Their novel design roughly doubles the amount of electrical energy the rapid-charging devices can hold, helping pave the way for eventual use in everything from smartphones and laptop computers, to electric vehicles and high-powered lasers.

"We're showing record numbers for the energy-storage capacity of supercapacitors," said Michael Pope, a professor of chemical engineering who led the Waterloo research. "And the more energy-dense we can make them, the more batteries we can start displacing."

Supercapacitors are a promising, green alternative to traditional batteries -- with benefits including improved safety and reliability, in addition to much faster charging -- but applications have been limited so far by their relatively low storage capacity.

Existing commercial supercapacitors only store enough energy, for example, to power cellphones and laptops for about 10 per cent as long as rechargeable batteries.

To boost that capacity, Pope and his collaborators developed a method to coat atomically thin layers of a conductor called graphene with an oily liquid salt in supercapacitor electrodes.

The liquid salt serves as a spacer to separate the thin graphene sheets, preventing them from stacking like pieces of paper. That dramatically increases their exposed surface area, a key to maximizing energy-storage capacity.

At the same time, the liquid salt does double duty as the electrolyte needed to actually store electrical charge, minimizing the size and weight of the supercapacitor.

"That is the really cool part of this," Pope said. "It's a clever, elegant design."

The innovation also uses a detergent to reduce the size of the droplets of oily salt -- which is combined with water in an emulsion similar to salad dressing -- to just a few billionths of a metre, improving their coating action. The detergent also functions like chemical Velcro to make the droplets stick to the graphene.

Increasing the storage capacity of supercapacitors means they can be made small and light enough to replace batteries for more applications, particularly those requiring quick-charge, quick-discharge capabilities.

In the short term, Pope said better supercapacitors could displace lead-acid batteries in traditional vehicles, and be used to capture energy otherwise lost by buses and high-speed trains when they brake.

Further out, although they are unlikely to ever attain the full storage capacity of batteries, supercapacitors have the potential to conveniently and reliably power consumer electronic devices, electric vehicles and systems in remote locations like space.

"If they're marketed in the correct ways for the right applications, we'll start seeing more and more of them in our everyday lives," Pope said.


Story Source:

Materials provided by University of Waterloo.
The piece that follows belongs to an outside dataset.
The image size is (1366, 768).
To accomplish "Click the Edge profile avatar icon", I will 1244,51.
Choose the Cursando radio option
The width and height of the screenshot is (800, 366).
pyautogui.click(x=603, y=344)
Note: Content may be edited for style and length.


Journal Reference:

  1. Zimin She, Debasis Ghosh, Michael A. Pope. Decorating Graphene Oxide with Ionic Liquid Nanodroplets: An Approach Leading to Energy-Dense, High-Voltage Supercapacitors. ACS Nano, 2017; 11 (10): 10077 DOI: 10.1021/acsnano.7b04467

Cite This Page:

University of Waterloo. "Rapid cellphone charging getting closer to reality." ScienceDaily. ScienceDaily, 25 October 2017. <www.sciencedaily.com/releases/2017/10/171025090518.htm>.
University of Waterloo. (2017, October 25). Rapid cellphone charging getting closer to reality. ScienceDaily. Retrieved December 21, 2024 from www.sciencedaily.com/releases/2017/10/171025090518.htm
University of Waterloo. "Rapid cellphone charging getting closer to reality." ScienceDaily. www.sciencedaily.com/releases/2017/10/171025090518.htm (accessed December 21, 2024).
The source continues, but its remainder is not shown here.